Repairing procedures of vertical root fractures (microscopic view at about ×10 magnification). (A, E) Vertical root fractures on buccal and palatal side of tooth #14 (stained with with methylene blue); (B, F) Expanding the fracture and preparing the trapezoidal retention forms on both sides of the fracture; (C, G) Filling the fracture with adhesive resin on buccal and palatal sides of tooth #14; (D, H) Covering the resin surface with iRoot BP Plus on both sides of tooth #14

Fig. 4
figure 4

Schematic illustration of surgical procedures

At the 24-month review, the X-ray radiograph (Fig. 1G) and CBCT revealed a significant periodontal bone regeneration (Fig. 2). The tooth was asymptomatic with normal gingiva mucosa, about 3 mm periodontal probing depth and normal mobility (Fig. 1E, F).

Discussion

Previous case reports about the treatment of VRF used either the composite or bio-ceramic materials to simply fill the fracture mostly of anterior teeth [3, 4]. In this case report, a novel dual-layered repairing approach using both composite resin and bio-ceramic materials was designed for the VRF of posterior teeth. According to the treatment result of this case report, the dual-layered repairing approach seems effective within the 24-month review period. The following three factors could partially explain the treatment result: (i) Although adhesive resin shows high dentin bonding strength, failures did occur in premolars and molars treated with adhesive resin due to the high masticating stresses [3]. To avoid this, small trapezoidal retention forms were added to both sides of fracture to enhance the fracture fixation. (ii) Although tooth replantation has been used in clinic for decades and shows a high success rate [11, 12], the periodontal healing ability is still the determining factor for the treatment result of tooth replanation.

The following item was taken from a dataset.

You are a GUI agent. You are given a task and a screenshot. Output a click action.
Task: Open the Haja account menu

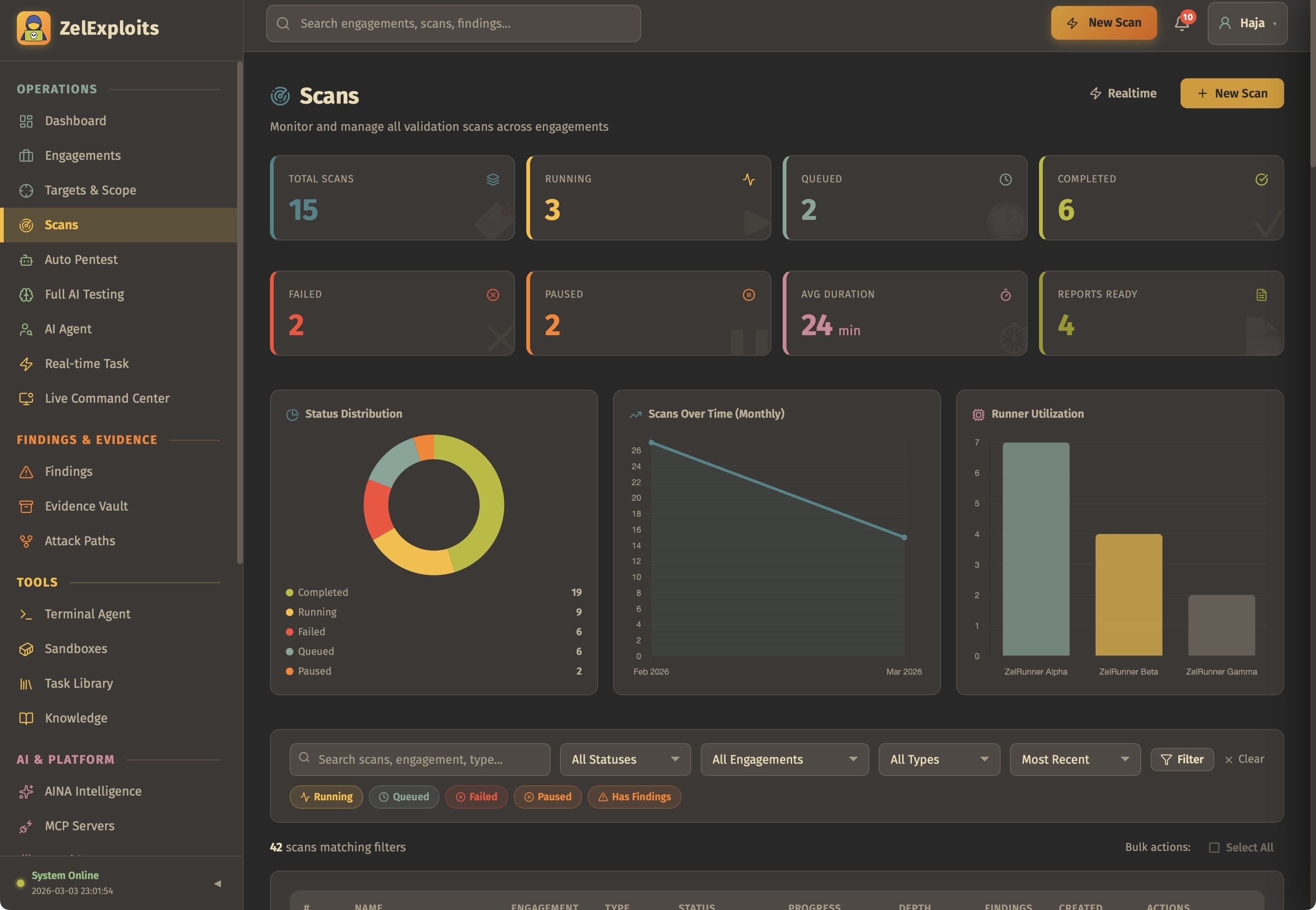[x=1247, y=23]
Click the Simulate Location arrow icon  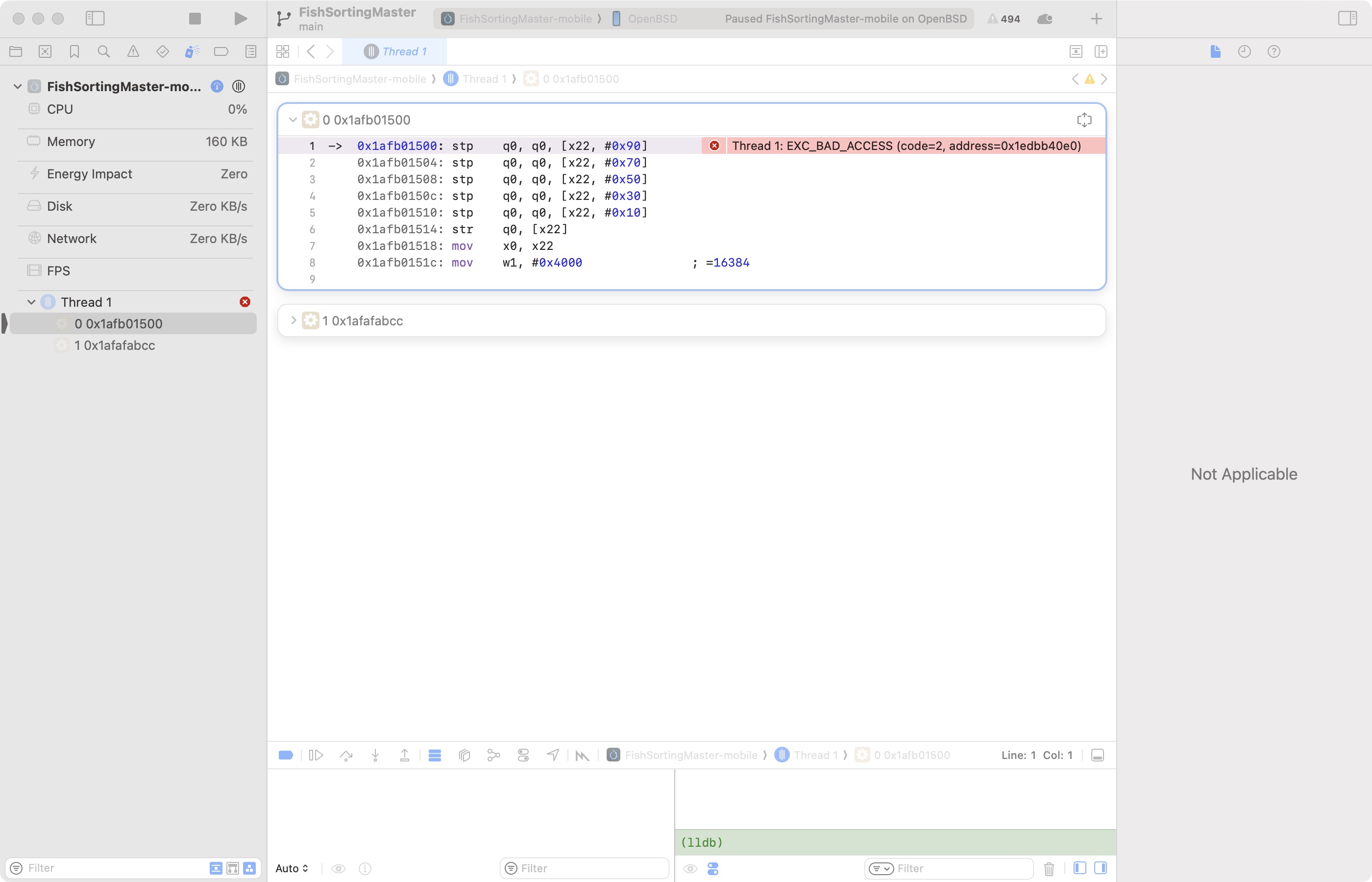point(553,755)
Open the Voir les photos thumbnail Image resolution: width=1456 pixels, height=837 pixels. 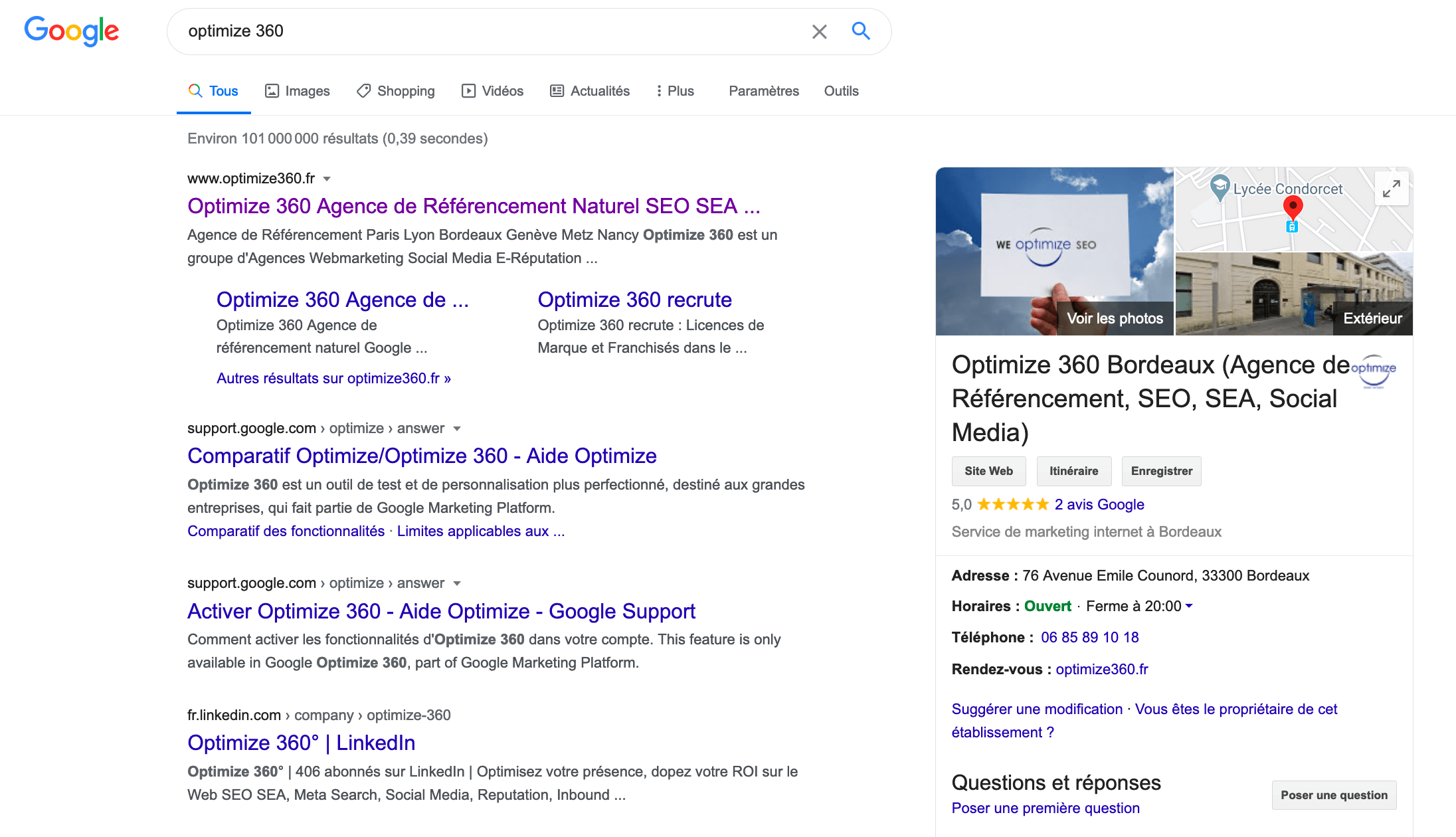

Resin alone cannot heal the periodontal defects due to its limited bioactivity for the regeneration of periodontal tissues [5]. The iRoot BP Plus cement has ideal bioactivity and can induce the regeneration of periodontal hard tissues [5]. In this report, to achieve better healing of periodontal defects, the iRoot BP Plus cement layer was added on the resin surface. (iii) The operation time was controlled within 15 min and the root was kept moist during the surgery procedures [5]. Periodontal ligament (PDL) is the most important issue for the periodontal healing. To minimize damages to the PDL, the extraoral operation time should be kept as short as possible. Extraoral time more than 30 min would increase the chance of post-operative surrogate root resorption. In this report, at the 24-month review, the periodontal probing depth returned to the 3 mm normal depth, indicating the healing of PDL tissues.

Conclusions

Based on this case report, the dual-layered approach could be an effective method to preserve the posterior teeth with VRF. Nevertheless, further clinical trials are needed for its long-term result.